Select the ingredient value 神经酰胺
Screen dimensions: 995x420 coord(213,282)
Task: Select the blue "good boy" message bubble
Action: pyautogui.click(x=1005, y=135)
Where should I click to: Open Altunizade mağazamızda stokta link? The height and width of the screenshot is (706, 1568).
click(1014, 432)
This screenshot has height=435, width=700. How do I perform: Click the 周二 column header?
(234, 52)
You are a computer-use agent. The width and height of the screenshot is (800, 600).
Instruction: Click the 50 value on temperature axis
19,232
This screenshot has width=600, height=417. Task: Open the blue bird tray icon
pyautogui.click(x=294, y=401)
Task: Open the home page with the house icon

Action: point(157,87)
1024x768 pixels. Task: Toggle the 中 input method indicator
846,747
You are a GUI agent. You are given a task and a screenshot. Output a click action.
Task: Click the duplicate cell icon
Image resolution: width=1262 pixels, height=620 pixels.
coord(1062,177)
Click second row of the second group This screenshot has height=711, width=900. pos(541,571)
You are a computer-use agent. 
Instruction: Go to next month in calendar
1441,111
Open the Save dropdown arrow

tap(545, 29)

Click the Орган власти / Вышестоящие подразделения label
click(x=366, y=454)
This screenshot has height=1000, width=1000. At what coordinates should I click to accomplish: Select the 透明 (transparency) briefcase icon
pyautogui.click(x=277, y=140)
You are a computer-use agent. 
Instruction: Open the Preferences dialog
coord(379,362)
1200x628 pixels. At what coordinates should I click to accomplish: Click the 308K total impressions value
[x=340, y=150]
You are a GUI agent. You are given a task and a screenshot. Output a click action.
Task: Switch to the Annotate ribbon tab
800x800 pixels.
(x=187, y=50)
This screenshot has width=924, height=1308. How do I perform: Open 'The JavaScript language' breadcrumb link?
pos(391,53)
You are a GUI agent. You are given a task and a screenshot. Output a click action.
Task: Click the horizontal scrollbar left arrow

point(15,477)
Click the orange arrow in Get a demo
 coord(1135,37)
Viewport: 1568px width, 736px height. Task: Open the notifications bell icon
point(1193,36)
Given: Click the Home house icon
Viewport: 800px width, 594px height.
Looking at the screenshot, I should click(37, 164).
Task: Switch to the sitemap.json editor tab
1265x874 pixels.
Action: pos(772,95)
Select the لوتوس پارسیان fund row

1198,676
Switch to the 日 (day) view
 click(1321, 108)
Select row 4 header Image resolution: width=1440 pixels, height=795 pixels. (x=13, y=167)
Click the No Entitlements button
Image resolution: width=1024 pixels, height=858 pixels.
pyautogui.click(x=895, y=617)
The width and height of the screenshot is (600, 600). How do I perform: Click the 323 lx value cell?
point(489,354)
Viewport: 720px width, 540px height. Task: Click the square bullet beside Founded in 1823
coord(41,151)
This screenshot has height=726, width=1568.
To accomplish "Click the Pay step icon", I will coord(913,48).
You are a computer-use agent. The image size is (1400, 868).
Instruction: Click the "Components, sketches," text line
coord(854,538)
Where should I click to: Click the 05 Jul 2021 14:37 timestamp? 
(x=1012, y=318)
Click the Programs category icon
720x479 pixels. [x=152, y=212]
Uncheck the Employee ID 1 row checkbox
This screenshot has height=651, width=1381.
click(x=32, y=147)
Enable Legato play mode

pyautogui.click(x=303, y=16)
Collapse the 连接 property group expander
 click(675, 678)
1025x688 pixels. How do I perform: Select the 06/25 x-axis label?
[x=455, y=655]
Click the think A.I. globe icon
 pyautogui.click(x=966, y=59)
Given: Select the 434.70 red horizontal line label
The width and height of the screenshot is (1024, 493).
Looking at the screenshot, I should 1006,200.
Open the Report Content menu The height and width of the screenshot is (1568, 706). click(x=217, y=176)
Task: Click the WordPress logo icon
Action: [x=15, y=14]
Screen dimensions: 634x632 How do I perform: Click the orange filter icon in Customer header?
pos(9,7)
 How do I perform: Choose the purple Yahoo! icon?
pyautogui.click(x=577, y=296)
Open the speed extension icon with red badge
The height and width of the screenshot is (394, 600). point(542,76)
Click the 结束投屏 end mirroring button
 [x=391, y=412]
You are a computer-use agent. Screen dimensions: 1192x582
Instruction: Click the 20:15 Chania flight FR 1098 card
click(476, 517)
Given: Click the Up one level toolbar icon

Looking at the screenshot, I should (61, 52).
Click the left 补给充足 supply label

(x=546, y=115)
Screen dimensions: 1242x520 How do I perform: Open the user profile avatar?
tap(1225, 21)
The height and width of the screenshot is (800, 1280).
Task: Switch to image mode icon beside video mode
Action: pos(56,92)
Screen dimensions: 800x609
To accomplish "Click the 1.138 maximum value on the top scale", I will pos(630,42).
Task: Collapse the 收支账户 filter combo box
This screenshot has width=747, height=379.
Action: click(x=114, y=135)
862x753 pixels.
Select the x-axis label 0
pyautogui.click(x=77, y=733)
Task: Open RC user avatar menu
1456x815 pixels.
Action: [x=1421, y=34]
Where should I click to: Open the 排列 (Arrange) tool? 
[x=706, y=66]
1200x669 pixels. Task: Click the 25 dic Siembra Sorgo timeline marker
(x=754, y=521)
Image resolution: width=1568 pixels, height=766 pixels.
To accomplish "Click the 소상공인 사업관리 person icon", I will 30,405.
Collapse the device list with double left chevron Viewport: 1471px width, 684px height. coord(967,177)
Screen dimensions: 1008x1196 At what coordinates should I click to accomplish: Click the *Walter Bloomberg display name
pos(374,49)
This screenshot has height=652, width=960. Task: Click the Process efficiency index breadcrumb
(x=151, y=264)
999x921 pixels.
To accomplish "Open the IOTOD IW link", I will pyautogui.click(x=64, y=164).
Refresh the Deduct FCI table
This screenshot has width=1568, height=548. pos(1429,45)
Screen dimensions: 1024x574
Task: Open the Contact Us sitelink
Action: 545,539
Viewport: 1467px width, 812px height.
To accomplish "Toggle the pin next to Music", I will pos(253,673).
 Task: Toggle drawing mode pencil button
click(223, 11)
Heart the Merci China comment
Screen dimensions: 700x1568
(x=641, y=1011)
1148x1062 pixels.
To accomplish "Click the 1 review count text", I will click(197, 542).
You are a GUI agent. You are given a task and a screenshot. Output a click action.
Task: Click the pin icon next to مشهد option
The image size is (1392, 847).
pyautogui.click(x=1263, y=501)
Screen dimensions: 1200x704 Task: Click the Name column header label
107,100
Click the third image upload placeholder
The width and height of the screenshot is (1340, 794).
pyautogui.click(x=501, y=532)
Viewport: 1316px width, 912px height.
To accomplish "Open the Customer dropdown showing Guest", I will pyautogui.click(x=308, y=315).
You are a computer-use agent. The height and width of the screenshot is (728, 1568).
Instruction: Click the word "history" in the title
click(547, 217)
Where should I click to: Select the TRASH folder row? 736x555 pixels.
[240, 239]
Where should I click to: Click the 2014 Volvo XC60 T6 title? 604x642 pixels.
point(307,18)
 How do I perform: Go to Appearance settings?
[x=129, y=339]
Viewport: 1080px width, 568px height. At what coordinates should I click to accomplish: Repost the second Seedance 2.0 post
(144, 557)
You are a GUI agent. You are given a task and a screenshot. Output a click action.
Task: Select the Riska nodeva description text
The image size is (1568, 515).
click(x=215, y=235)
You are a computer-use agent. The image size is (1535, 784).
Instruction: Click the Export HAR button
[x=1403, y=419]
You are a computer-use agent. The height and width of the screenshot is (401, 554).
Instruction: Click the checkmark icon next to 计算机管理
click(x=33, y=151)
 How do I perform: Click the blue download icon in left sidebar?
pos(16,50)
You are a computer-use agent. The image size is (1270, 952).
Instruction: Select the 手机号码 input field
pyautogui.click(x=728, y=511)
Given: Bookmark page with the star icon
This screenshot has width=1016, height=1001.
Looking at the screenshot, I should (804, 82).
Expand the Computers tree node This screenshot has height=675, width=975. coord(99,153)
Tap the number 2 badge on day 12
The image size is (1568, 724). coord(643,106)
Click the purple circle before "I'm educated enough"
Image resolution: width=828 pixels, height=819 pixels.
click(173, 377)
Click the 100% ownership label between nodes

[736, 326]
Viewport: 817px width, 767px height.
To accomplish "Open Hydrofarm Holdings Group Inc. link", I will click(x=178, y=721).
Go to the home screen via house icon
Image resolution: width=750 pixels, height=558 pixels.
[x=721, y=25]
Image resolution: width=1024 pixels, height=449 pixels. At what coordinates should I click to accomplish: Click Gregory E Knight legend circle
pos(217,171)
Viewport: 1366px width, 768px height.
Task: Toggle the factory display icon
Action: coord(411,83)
☆ ☆ ☆ ☆ ☆ ☆ ☆
Only one span is to be repeated: the line with "Click the purple" through the final line of the entries above, word for word.

**Solution**
Click the purple circle before "I'm educated enough"
Image resolution: width=828 pixels, height=819 pixels.
click(173, 377)
Click the 100% ownership label between nodes

[736, 326]
Viewport: 817px width, 767px height.
To accomplish "Open Hydrofarm Holdings Group Inc. link", I will click(x=178, y=721).
Go to the home screen via house icon
Image resolution: width=750 pixels, height=558 pixels.
[x=721, y=25]
Image resolution: width=1024 pixels, height=449 pixels. At what coordinates should I click to accomplish: Click Gregory E Knight legend circle
pos(217,171)
Viewport: 1366px width, 768px height.
Task: Toggle the factory display icon
Action: coord(411,83)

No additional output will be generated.